## Assigned task
Copy the listing out in full. Keep every word as it is.

##########

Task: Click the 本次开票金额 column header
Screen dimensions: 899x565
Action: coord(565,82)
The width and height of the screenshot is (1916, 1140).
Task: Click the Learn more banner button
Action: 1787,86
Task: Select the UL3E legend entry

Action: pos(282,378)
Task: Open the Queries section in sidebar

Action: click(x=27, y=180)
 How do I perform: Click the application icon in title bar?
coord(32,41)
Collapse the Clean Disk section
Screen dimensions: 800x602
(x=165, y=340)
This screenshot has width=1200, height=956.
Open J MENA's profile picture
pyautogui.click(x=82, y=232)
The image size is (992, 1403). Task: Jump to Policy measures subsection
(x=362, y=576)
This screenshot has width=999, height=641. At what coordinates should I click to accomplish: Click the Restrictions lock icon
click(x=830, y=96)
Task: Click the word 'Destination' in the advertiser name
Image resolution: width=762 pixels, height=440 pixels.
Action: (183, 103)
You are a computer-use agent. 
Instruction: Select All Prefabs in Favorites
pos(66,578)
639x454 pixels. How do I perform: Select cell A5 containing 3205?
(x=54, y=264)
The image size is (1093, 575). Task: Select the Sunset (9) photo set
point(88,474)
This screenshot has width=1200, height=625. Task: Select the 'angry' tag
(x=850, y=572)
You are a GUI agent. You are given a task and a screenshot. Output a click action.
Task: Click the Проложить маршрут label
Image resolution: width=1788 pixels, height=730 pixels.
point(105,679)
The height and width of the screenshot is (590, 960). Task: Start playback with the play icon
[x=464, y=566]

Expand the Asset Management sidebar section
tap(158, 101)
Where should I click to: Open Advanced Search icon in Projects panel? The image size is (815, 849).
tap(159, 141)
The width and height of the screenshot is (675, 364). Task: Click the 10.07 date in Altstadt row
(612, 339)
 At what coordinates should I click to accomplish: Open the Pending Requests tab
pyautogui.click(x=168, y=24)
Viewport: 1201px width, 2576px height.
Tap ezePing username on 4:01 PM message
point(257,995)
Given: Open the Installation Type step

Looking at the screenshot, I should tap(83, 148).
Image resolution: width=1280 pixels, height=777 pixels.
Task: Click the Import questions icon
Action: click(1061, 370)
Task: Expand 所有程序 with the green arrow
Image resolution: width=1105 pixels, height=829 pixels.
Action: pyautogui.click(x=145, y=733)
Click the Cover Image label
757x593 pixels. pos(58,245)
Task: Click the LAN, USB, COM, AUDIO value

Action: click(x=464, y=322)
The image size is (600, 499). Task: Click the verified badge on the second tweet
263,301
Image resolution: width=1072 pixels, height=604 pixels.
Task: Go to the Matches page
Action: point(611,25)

##########

## Answer
Task: Click the 本次开票金额 column header
Screen dimensions: 899x565
Action: coord(565,82)
The width and height of the screenshot is (1916, 1140).
Task: Click the Learn more banner button
Action: 1787,86
Task: Select the UL3E legend entry

Action: pos(282,378)
Task: Open the Queries section in sidebar

Action: click(x=27, y=180)
 How do I perform: Click the application icon in title bar?
coord(32,41)
Collapse the Clean Disk section
Screen dimensions: 800x602
(x=165, y=340)
This screenshot has width=1200, height=956.
Open J MENA's profile picture
pyautogui.click(x=82, y=232)
The image size is (992, 1403). Task: Jump to Policy measures subsection
(x=362, y=576)
This screenshot has width=999, height=641. At what coordinates should I click to accomplish: Click the Restrictions lock icon
click(x=830, y=96)
Task: Click the word 'Destination' in the advertiser name
Image resolution: width=762 pixels, height=440 pixels.
Action: (183, 103)
You are a computer-use agent. 
Instruction: Select All Prefabs in Favorites
pos(66,578)
639x454 pixels. How do I perform: Select cell A5 containing 3205?
(x=54, y=264)
The image size is (1093, 575). Task: Select the Sunset (9) photo set
point(88,474)
This screenshot has width=1200, height=625. Task: Select the 'angry' tag
(x=850, y=572)
You are a GUI agent. You are given a task and a screenshot. Output a click action.
Task: Click the Проложить маршрут label
Image resolution: width=1788 pixels, height=730 pixels.
point(105,679)
The height and width of the screenshot is (590, 960). Task: Start playback with the play icon
[x=464, y=566]

Expand the Asset Management sidebar section
tap(158, 101)
Where should I click to: Open Advanced Search icon in Projects panel? The image size is (815, 849).
tap(159, 141)
The width and height of the screenshot is (675, 364). Task: Click the 10.07 date in Altstadt row
(612, 339)
 At what coordinates should I click to accomplish: Open the Pending Requests tab
pyautogui.click(x=168, y=24)
Viewport: 1201px width, 2576px height.
Tap ezePing username on 4:01 PM message
point(257,995)
Given: Open the Installation Type step

Looking at the screenshot, I should tap(83, 148).
Image resolution: width=1280 pixels, height=777 pixels.
Task: Click the Import questions icon
Action: click(1061, 370)
Task: Expand 所有程序 with the green arrow
Image resolution: width=1105 pixels, height=829 pixels.
Action: pyautogui.click(x=145, y=733)
Click the Cover Image label
757x593 pixels. pos(58,245)
Task: Click the LAN, USB, COM, AUDIO value

Action: click(x=464, y=322)
The image size is (600, 499). Task: Click the verified badge on the second tweet
263,301
Image resolution: width=1072 pixels, height=604 pixels.
Task: Go to the Matches page
Action: point(611,25)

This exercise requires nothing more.